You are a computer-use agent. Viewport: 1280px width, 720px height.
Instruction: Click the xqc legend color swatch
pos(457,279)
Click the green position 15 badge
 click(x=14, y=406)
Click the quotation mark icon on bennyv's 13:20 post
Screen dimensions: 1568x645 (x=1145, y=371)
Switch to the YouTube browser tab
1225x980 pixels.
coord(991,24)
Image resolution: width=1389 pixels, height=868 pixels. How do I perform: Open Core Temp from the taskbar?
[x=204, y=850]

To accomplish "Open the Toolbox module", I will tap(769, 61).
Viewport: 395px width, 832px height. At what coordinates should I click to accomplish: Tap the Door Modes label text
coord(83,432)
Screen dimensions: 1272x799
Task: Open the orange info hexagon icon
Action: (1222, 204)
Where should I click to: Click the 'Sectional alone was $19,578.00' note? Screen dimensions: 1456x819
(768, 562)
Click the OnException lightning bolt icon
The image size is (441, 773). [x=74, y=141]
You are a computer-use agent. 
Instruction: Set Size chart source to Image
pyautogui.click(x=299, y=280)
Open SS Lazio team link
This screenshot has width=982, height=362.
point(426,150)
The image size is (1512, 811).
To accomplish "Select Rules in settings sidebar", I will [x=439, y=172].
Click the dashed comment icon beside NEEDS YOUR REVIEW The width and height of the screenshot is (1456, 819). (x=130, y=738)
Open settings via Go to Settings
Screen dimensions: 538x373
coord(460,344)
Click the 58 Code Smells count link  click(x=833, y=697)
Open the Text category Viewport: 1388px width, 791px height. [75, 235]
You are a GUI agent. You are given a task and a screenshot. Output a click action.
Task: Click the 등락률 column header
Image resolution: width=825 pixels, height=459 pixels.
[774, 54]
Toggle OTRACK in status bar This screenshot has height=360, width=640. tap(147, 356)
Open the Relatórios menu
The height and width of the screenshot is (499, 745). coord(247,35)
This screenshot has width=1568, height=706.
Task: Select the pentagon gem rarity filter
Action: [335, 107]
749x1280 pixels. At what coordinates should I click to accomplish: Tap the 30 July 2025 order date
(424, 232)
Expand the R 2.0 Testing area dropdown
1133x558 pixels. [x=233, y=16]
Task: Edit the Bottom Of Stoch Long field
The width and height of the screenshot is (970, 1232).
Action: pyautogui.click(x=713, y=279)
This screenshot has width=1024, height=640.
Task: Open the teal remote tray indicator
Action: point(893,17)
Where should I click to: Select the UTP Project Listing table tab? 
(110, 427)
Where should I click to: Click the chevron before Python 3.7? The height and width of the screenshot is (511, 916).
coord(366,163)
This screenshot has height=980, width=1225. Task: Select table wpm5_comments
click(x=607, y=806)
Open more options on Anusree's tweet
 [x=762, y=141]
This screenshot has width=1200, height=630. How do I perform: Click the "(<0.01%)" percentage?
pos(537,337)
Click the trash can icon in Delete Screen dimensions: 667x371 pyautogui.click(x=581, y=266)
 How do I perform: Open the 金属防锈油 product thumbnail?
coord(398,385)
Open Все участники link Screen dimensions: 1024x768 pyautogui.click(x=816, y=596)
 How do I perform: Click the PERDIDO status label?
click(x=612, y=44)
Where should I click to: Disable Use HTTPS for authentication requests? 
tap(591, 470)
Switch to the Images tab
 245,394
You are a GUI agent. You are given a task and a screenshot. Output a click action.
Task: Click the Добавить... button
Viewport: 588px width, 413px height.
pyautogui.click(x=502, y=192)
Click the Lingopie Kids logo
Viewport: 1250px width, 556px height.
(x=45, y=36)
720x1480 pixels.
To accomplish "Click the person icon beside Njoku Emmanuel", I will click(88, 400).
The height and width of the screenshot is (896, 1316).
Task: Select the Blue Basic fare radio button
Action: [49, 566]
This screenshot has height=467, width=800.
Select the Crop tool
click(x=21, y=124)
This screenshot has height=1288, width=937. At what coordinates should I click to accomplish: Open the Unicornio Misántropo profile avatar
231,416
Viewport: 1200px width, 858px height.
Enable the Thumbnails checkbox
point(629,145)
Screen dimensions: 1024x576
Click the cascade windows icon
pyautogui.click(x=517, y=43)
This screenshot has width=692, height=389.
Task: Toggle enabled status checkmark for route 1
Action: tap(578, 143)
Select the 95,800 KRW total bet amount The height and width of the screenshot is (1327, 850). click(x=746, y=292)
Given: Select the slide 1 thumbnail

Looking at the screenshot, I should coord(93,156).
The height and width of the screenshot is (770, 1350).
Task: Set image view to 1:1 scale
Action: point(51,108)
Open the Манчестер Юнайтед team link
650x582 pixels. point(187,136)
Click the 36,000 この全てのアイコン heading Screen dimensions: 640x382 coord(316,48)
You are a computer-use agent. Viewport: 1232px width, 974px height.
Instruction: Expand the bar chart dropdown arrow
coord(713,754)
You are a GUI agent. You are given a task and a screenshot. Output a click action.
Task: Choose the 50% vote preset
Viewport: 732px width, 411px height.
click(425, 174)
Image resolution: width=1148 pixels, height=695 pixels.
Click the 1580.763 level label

###

**What to produce:** The answer must be all of the entries, restated exactly.

**Result:**
You are a computer-use agent. Viewport: 1280px width, 720px height.
Instruction: Click the xqc legend color swatch
pos(457,279)
Click the green position 15 badge
 click(x=14, y=406)
Click the quotation mark icon on bennyv's 13:20 post
Screen dimensions: 1568x645 (x=1145, y=371)
Switch to the YouTube browser tab
1225x980 pixels.
coord(991,24)
Image resolution: width=1389 pixels, height=868 pixels. How do I perform: Open Core Temp from the taskbar?
[x=204, y=850]

To accomplish "Open the Toolbox module", I will tap(769, 61).
Viewport: 395px width, 832px height. At what coordinates should I click to accomplish: Tap the Door Modes label text
coord(83,432)
Screen dimensions: 1272x799
Task: Open the orange info hexagon icon
Action: (1222, 204)
Where should I click to: Click the 'Sectional alone was $19,578.00' note? Screen dimensions: 1456x819
(768, 562)
Click the OnException lightning bolt icon
The image size is (441, 773). [x=74, y=141]
You are a computer-use agent. 
Instruction: Set Size chart source to Image
pyautogui.click(x=299, y=280)
Open SS Lazio team link
This screenshot has width=982, height=362.
point(426,150)
The image size is (1512, 811).
To accomplish "Select Rules in settings sidebar", I will [x=439, y=172].
Click the dashed comment icon beside NEEDS YOUR REVIEW The width and height of the screenshot is (1456, 819). (x=130, y=738)
Open settings via Go to Settings
Screen dimensions: 538x373
coord(460,344)
Click the 58 Code Smells count link  click(x=833, y=697)
Open the Text category Viewport: 1388px width, 791px height. [75, 235]
You are a GUI agent. You are given a task and a screenshot. Output a click action.
Task: Click the 등락률 column header
Image resolution: width=825 pixels, height=459 pixels.
[774, 54]
Toggle OTRACK in status bar This screenshot has height=360, width=640. tap(147, 356)
Open the Relatórios menu
The height and width of the screenshot is (499, 745). coord(247,35)
This screenshot has width=1568, height=706.
Task: Select the pentagon gem rarity filter
Action: [335, 107]
749x1280 pixels. At what coordinates should I click to accomplish: Tap the 30 July 2025 order date
(424, 232)
Expand the R 2.0 Testing area dropdown
1133x558 pixels. [x=233, y=16]
Task: Edit the Bottom Of Stoch Long field
The width and height of the screenshot is (970, 1232).
Action: pyautogui.click(x=713, y=279)
This screenshot has width=1024, height=640.
Task: Open the teal remote tray indicator
Action: point(893,17)
Where should I click to: Select the UTP Project Listing table tab? 
(110, 427)
Where should I click to: Click the chevron before Python 3.7? The height and width of the screenshot is (511, 916).
coord(366,163)
This screenshot has height=980, width=1225. Task: Select table wpm5_comments
click(x=607, y=806)
Open more options on Anusree's tweet
 [x=762, y=141]
This screenshot has width=1200, height=630. How do I perform: Click the "(<0.01%)" percentage?
pos(537,337)
Click the trash can icon in Delete Screen dimensions: 667x371 pyautogui.click(x=581, y=266)
 How do I perform: Open the 金属防锈油 product thumbnail?
coord(398,385)
Open Все участники link Screen dimensions: 1024x768 pyautogui.click(x=816, y=596)
 How do I perform: Click the PERDIDO status label?
click(x=612, y=44)
Where should I click to: Disable Use HTTPS for authentication requests? 
tap(591, 470)
Switch to the Images tab
 245,394
You are a GUI agent. You are given a task and a screenshot. Output a click action.
Task: Click the Добавить... button
Viewport: 588px width, 413px height.
pyautogui.click(x=502, y=192)
Click the Lingopie Kids logo
Viewport: 1250px width, 556px height.
(x=45, y=36)
720x1480 pixels.
To accomplish "Click the person icon beside Njoku Emmanuel", I will click(88, 400).
The height and width of the screenshot is (896, 1316).
Task: Select the Blue Basic fare radio button
Action: [49, 566]
This screenshot has height=467, width=800.
Select the Crop tool
click(x=21, y=124)
This screenshot has height=1288, width=937. At what coordinates should I click to accomplish: Open the Unicornio Misántropo profile avatar
231,416
Viewport: 1200px width, 858px height.
Enable the Thumbnails checkbox
point(629,145)
Screen dimensions: 1024x576
Click the cascade windows icon
pyautogui.click(x=517, y=43)
This screenshot has width=692, height=389.
Task: Toggle enabled status checkmark for route 1
Action: tap(578, 143)
Select the 95,800 KRW total bet amount The height and width of the screenshot is (1327, 850). click(x=746, y=292)
Given: Select the slide 1 thumbnail

Looking at the screenshot, I should coord(93,156).
The height and width of the screenshot is (770, 1350).
Task: Set image view to 1:1 scale
Action: point(51,108)
Open the Манчестер Юнайтед team link
650x582 pixels. point(187,136)
Click the 36,000 この全てのアイコン heading Screen dimensions: 640x382 coord(316,48)
You are a computer-use agent. Viewport: 1232px width, 974px height.
Instruction: Expand the bar chart dropdown arrow
coord(713,754)
You are a GUI agent. You are given a task and a screenshot. Output a click action.
Task: Choose the 50% vote preset
Viewport: 732px width, 411px height.
click(425, 174)
Image resolution: width=1148 pixels, height=695 pixels.
Click the 1580.763 level label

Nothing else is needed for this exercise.